奮戦記
【05.03.18】途上国の自主性を尊重した貧困克服戦略への転換を
今日は、財務金融委員会がひらかれ、国際開発協会(IDA)の増資に応ずる法案について質問しました。
まず、その目的についてただしました。
昨年末のスマトラ沖地震・津波で20万人以上が犠牲となり150万人が家や仕事を失ったと言われ、特に被災各国の最貧困層が大きな被害をこうむりました。
これまで、世界各国からの緊急支援活動が続けられてきました。
今後は、これを復興のための取り組みへと移行させるため、IDAは、6億6000万ドルを拠出することになっています。
世銀は、復興活動を進めるにあたって、どのような指針をもっているのでしょうか。
この問いに対して財務省の井戸清人国際局長は、(1)復興のプロセスを「被災国が自主性をもって進める」こと、(2)復旧プログラムの立案に地域社会を参画させること、(3)復旧の目標を被災前の貧困レベルの再現とはしないこと、と答えました。
私は、IDAが国連の貧困克服の方針に沿って、発展途上国の自主的計画を尊重する方向に変わってきたことは、注目に値すると指摘しました。
しかし最近、アメリカは、2005年5月に退任するウォルフェンソン世銀総裁の後任に、ウォルフォウィッツ米国防副長官を擁立しています。
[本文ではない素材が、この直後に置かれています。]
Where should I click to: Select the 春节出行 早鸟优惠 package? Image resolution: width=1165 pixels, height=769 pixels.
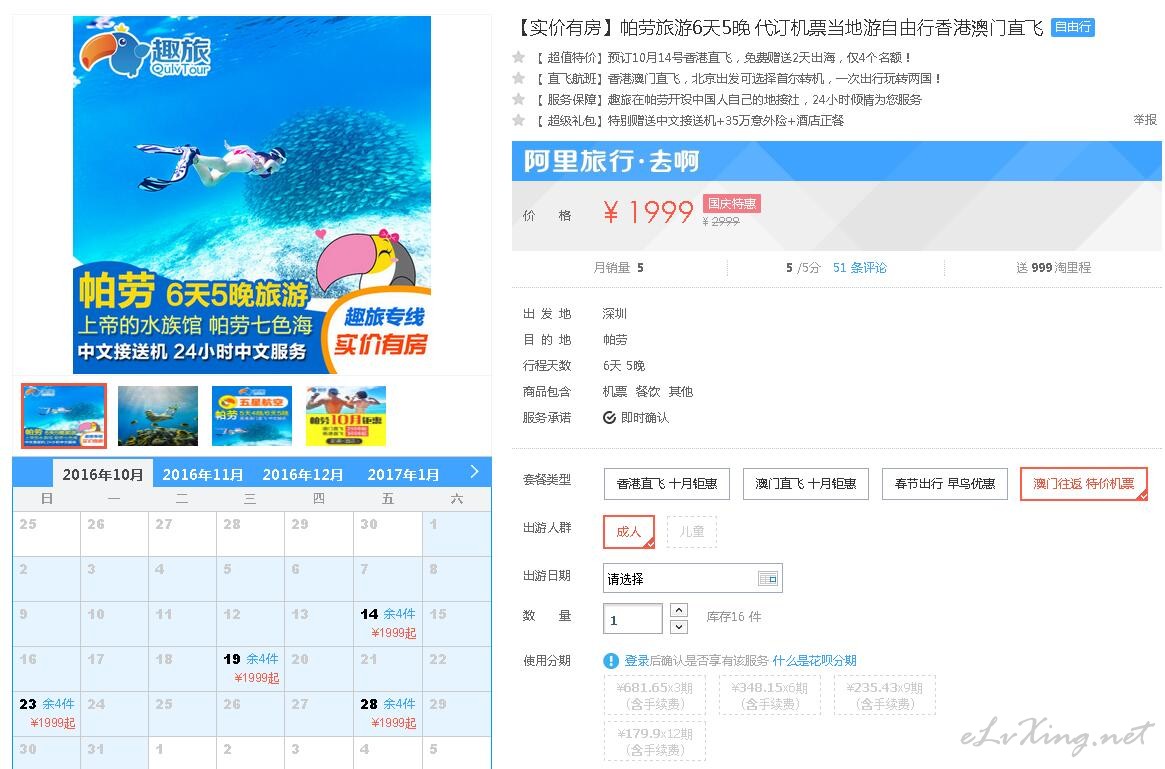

これにたいして、日本政府は早々と支持する立場を明らかにしています。
ウォルフォウィッツ米国防副長官は、新保守主義派(ネオコン)の代表格でイラク戦争を主導したといわれています。
この人物については、ヨーロッパや途上国から強い反発を招くおそれがあります。
私は、総裁が交代しても「画一的な政策を押しつける構造調整融資からの脱却の流れを止めてはいけない」「返済困難な貧困国へのグラント(無償資金)供与は重要だ」とのべました。
これにたいして谷垣財務大臣は、「途上国の自主性を重んじ、長期の発展を支援する」と答えました。